* **Source information**
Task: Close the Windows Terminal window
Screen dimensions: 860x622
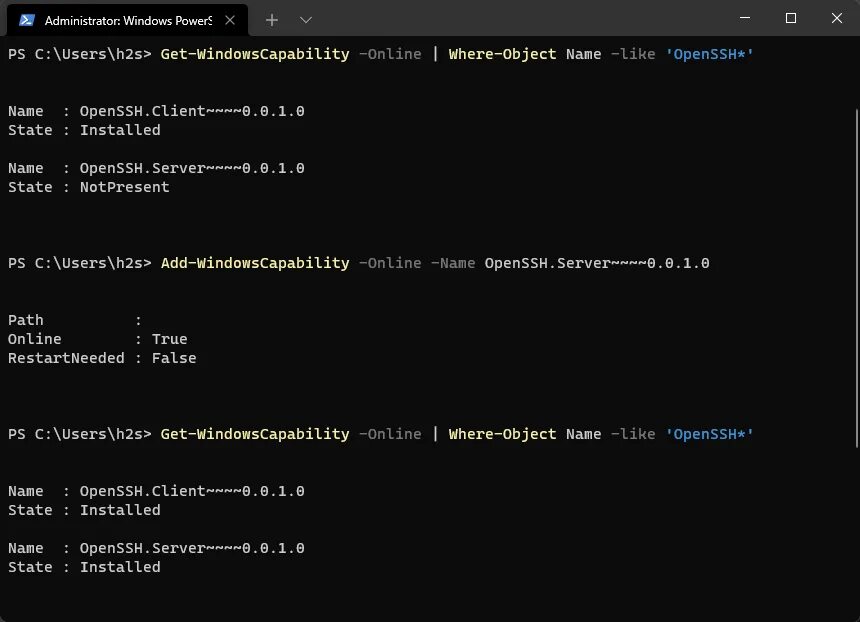Action: click(836, 18)
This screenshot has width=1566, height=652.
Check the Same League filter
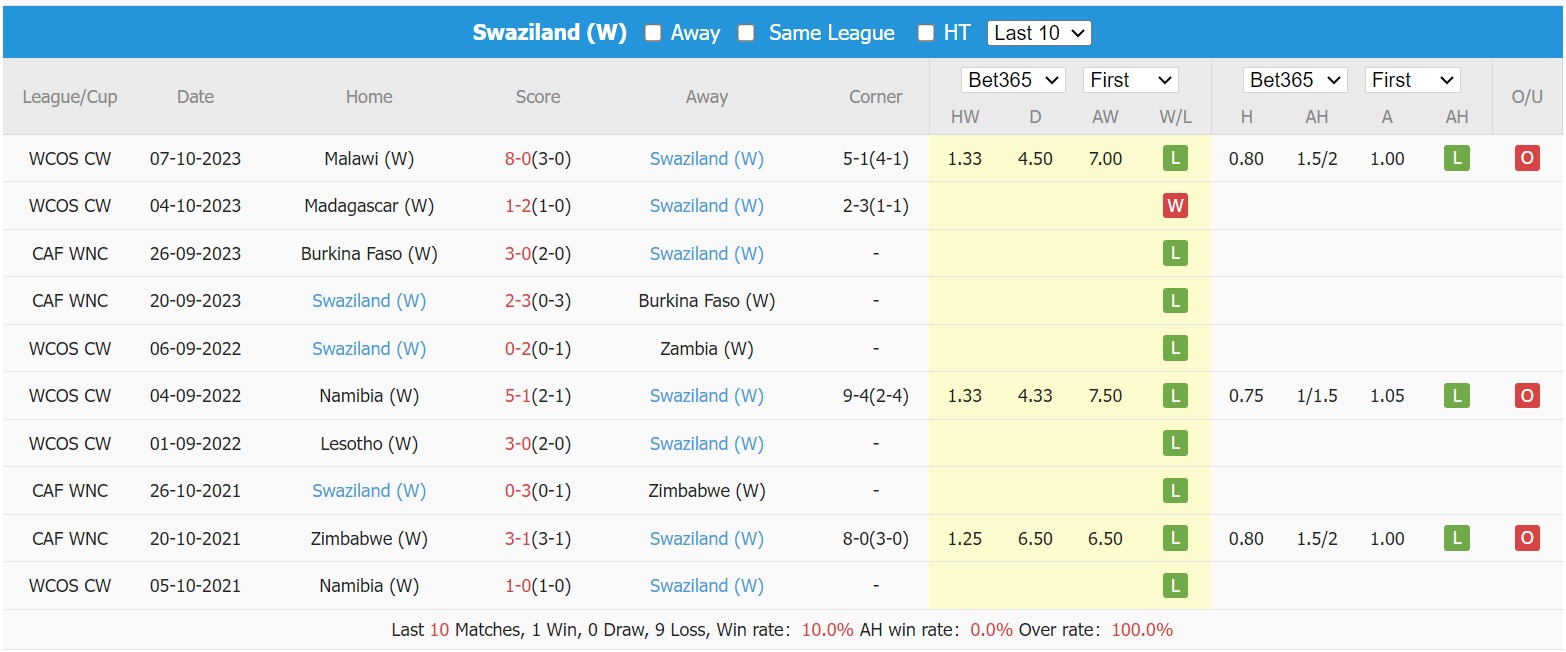pyautogui.click(x=745, y=32)
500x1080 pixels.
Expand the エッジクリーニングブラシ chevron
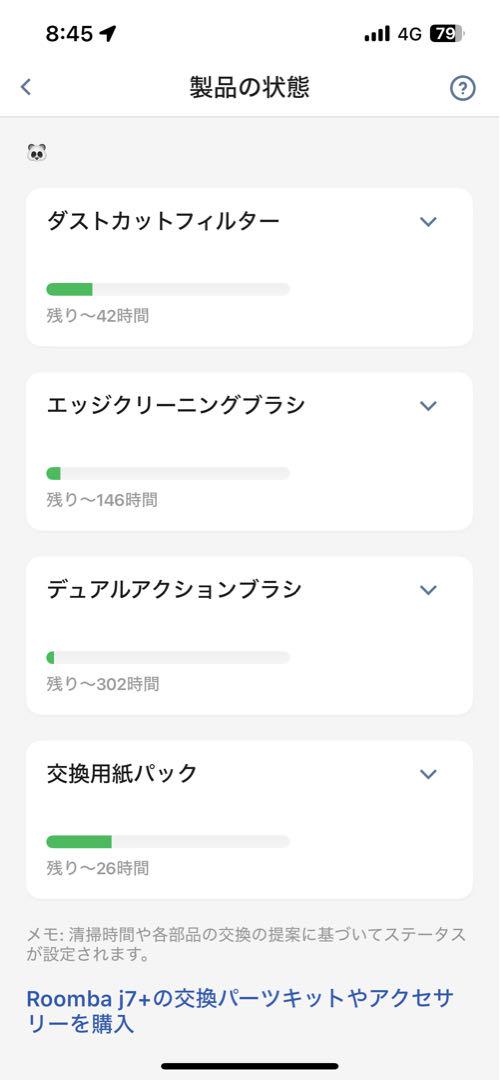428,406
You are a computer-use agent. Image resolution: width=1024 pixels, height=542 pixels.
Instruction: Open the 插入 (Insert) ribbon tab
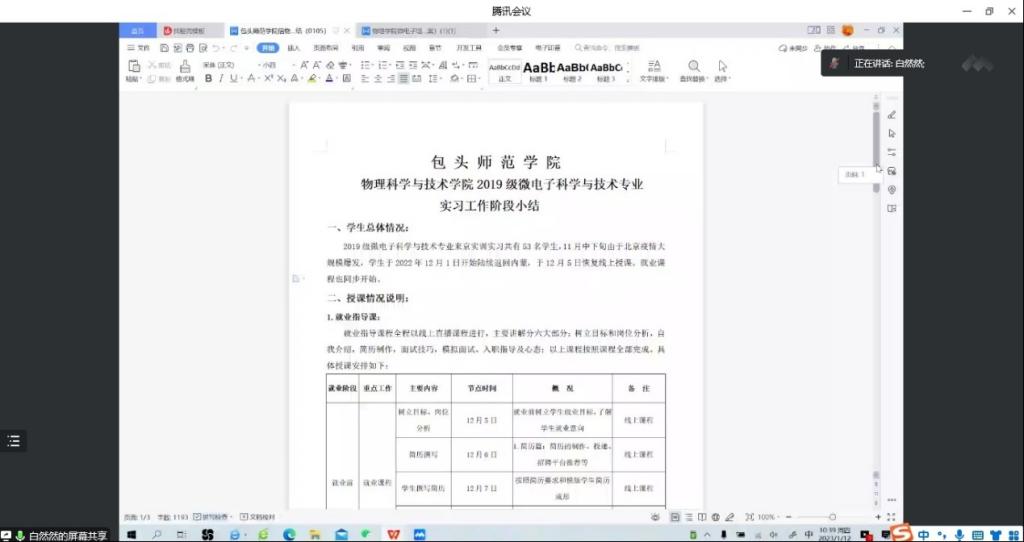pos(293,47)
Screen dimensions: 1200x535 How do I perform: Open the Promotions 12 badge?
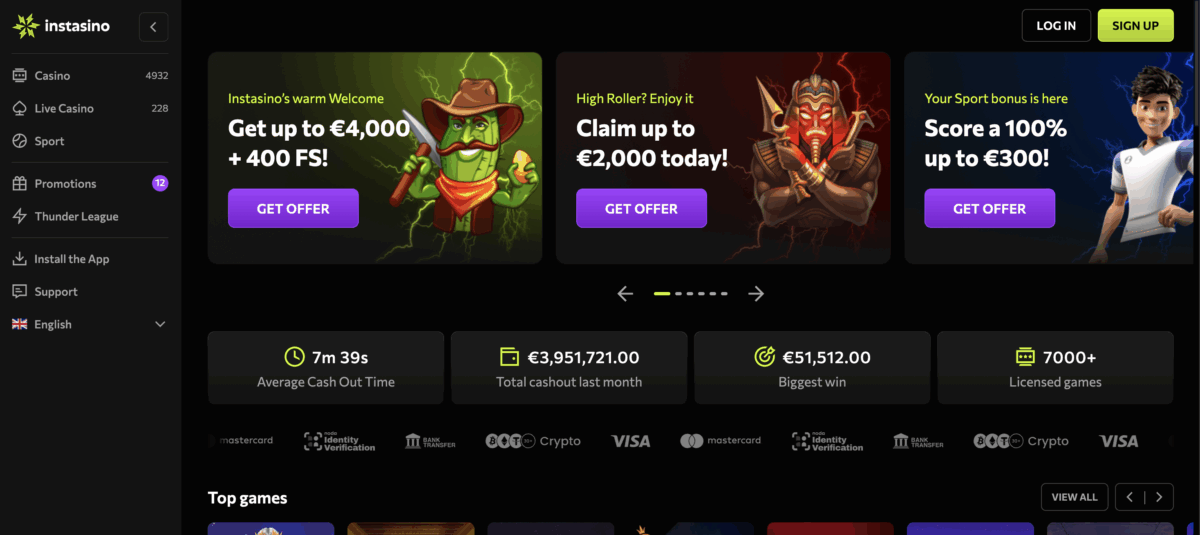point(160,183)
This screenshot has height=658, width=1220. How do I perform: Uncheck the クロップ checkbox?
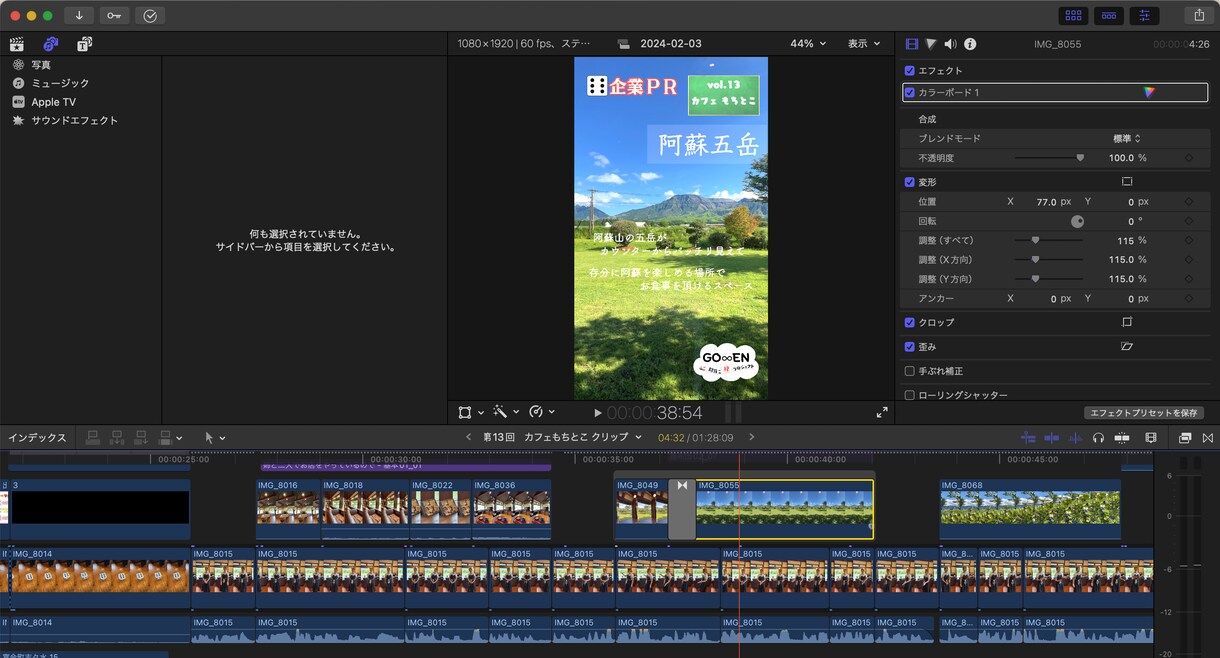click(909, 322)
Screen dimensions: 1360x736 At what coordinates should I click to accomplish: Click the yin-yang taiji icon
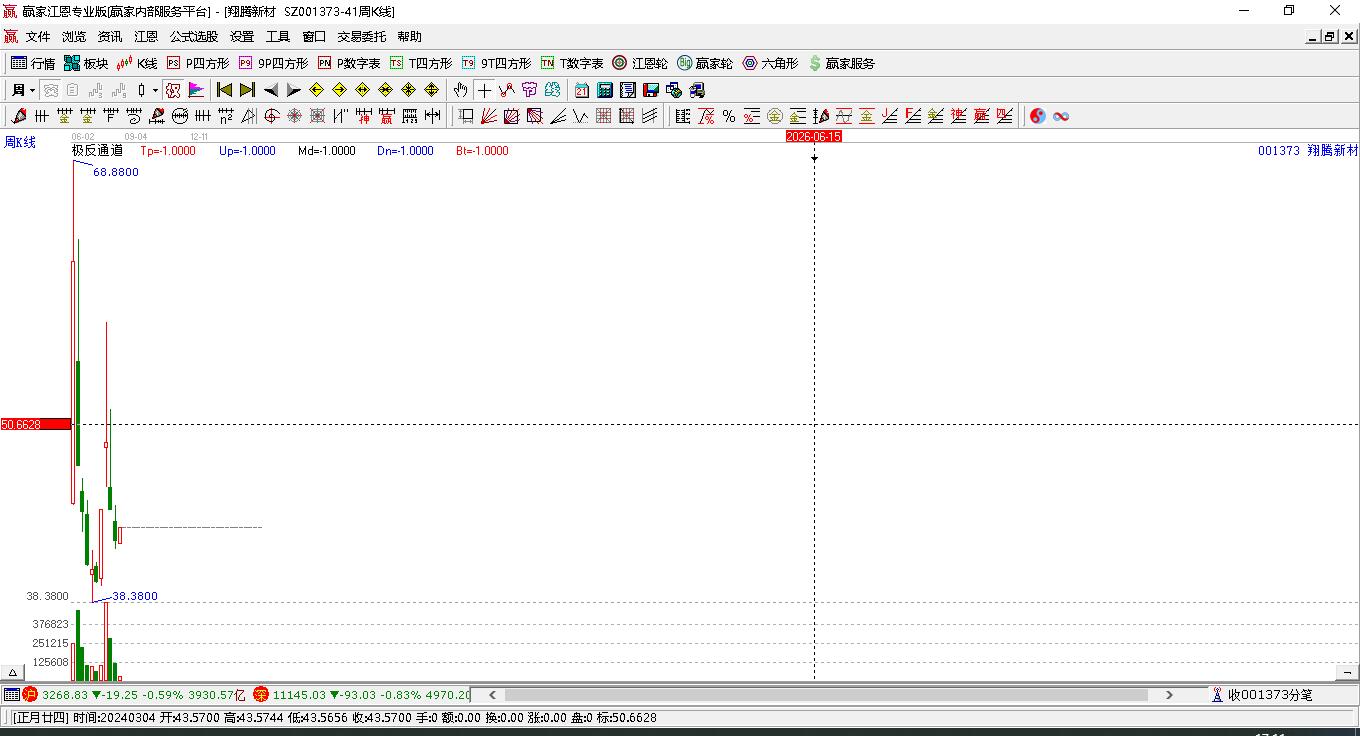pyautogui.click(x=1037, y=116)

* **Task brief**
All the material shown above is to be copied exactly, with no pictures carried over.

* **Answer for the task**
Task: Close the Windows Terminal window
Screen dimensions: 860x622
Action: click(836, 18)
This screenshot has width=1566, height=652.
Check the Same League filter
pyautogui.click(x=745, y=32)
500x1080 pixels.
Expand the エッジクリーニングブラシ chevron
428,406
You are a computer-use agent. Image resolution: width=1024 pixels, height=542 pixels.
Instruction: Open the 插入 (Insert) ribbon tab
pos(293,47)
Screen dimensions: 1200x535 How do I perform: Open the Promotions 12 badge?
point(160,183)
This screenshot has height=658, width=1220. How do I perform: Uncheck the クロップ checkbox?
click(909, 322)
Screen dimensions: 1360x736 At what coordinates should I click to accomplish: Click the yin-yang taiji icon
pyautogui.click(x=1037, y=116)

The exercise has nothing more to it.